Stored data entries
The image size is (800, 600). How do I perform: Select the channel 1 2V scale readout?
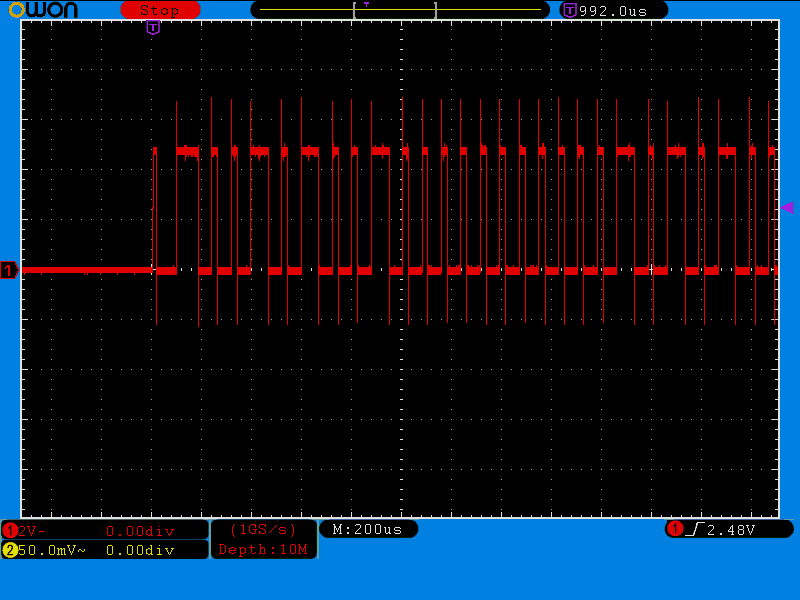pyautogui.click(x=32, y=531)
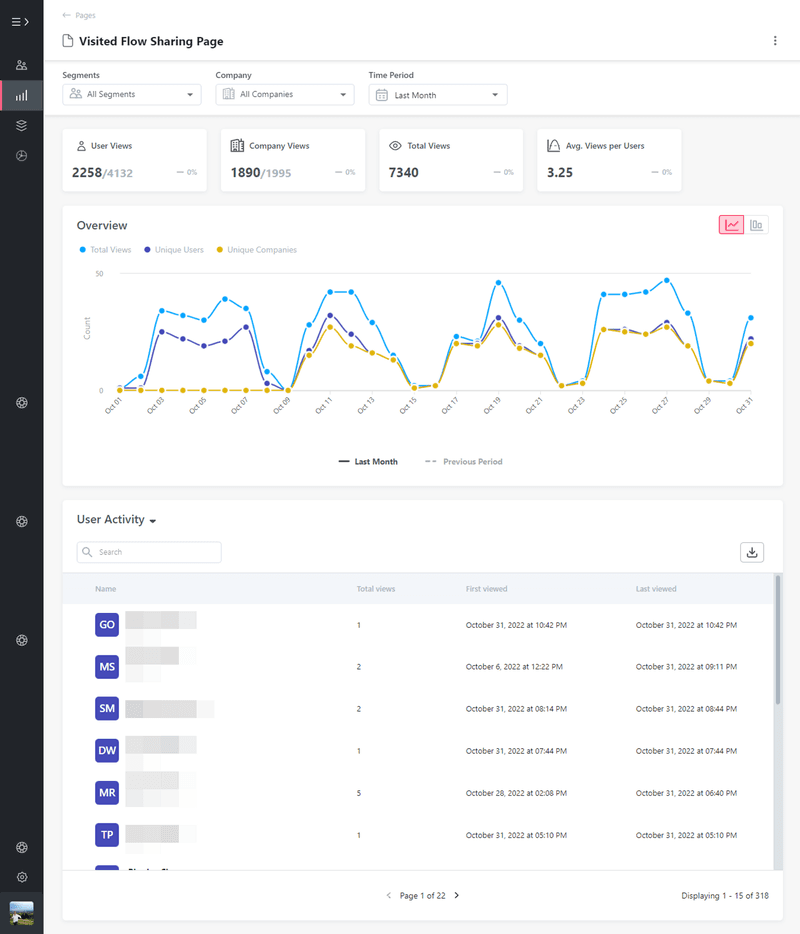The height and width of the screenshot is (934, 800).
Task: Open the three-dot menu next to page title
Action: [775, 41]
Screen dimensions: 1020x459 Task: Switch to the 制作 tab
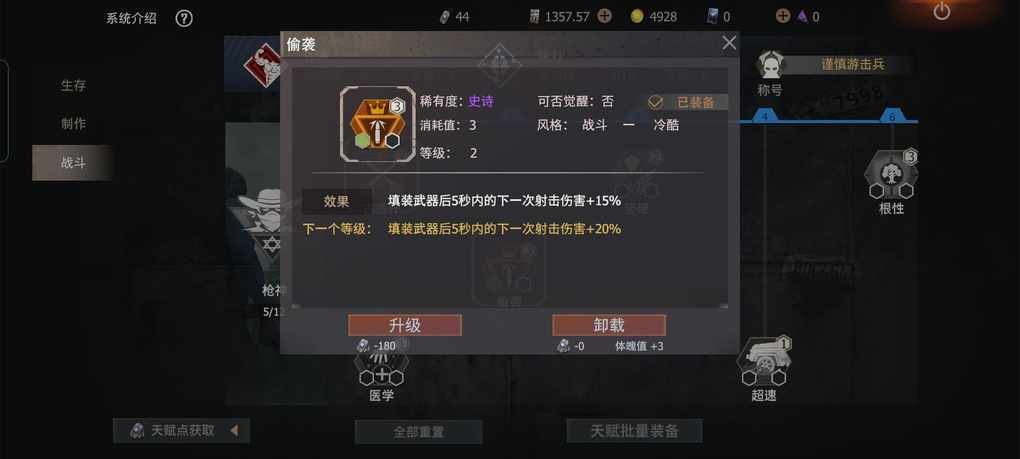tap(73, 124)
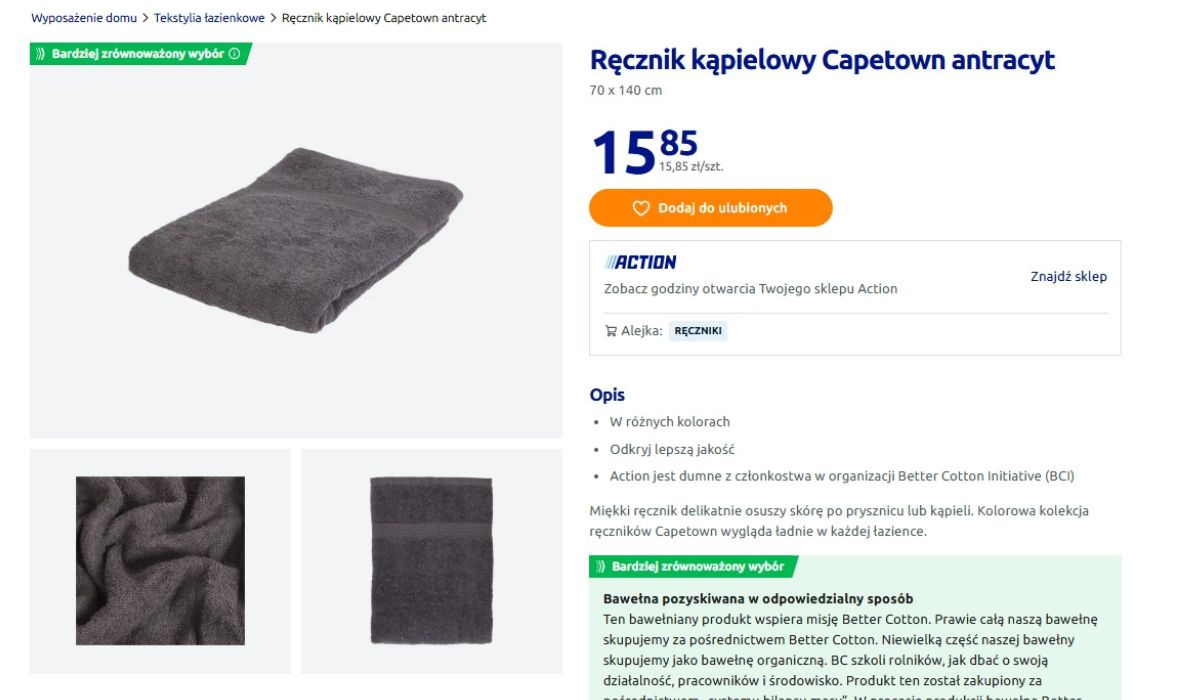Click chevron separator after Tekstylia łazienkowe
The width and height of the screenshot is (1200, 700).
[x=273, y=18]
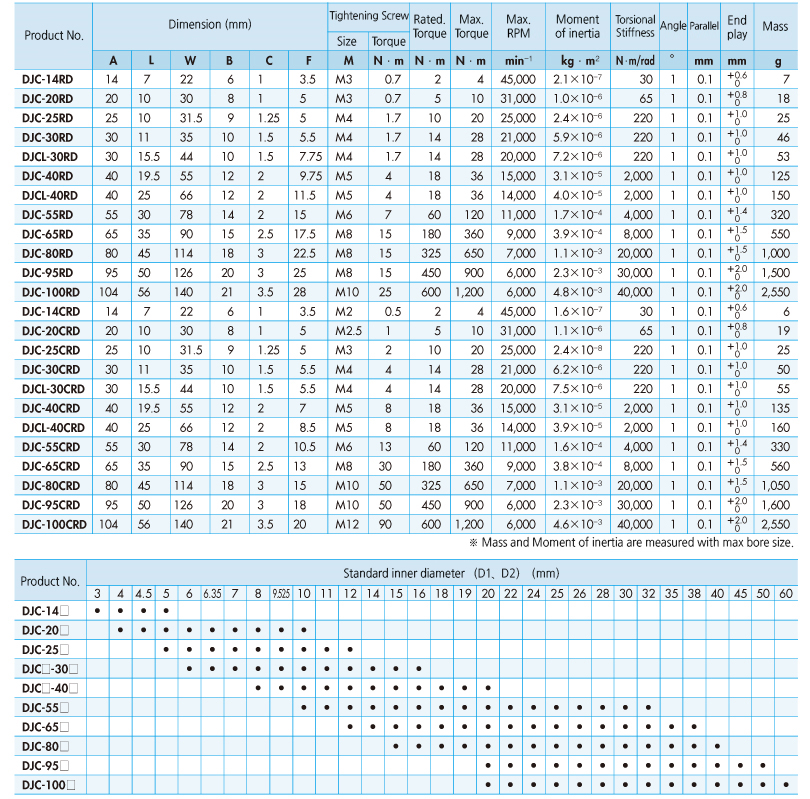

▸ WORK INSTRUCTIONS
Copy every record above exactly as written, but leave out the pictures.

▸ WORKED SOLUTION
The image size is (800, 600). How do I perform: Select the channel 1 2V scale readout?
pyautogui.click(x=32, y=531)
The height and width of the screenshot is (934, 800).
Task: Open the three-dot menu next to page title
Action: [775, 41]
Screen dimensions: 1020x459 Task: Switch to the 制作 tab
tap(73, 124)
Click chevron separator after Tekstylia łazienkowe
The width and height of the screenshot is (1200, 700).
[x=273, y=18]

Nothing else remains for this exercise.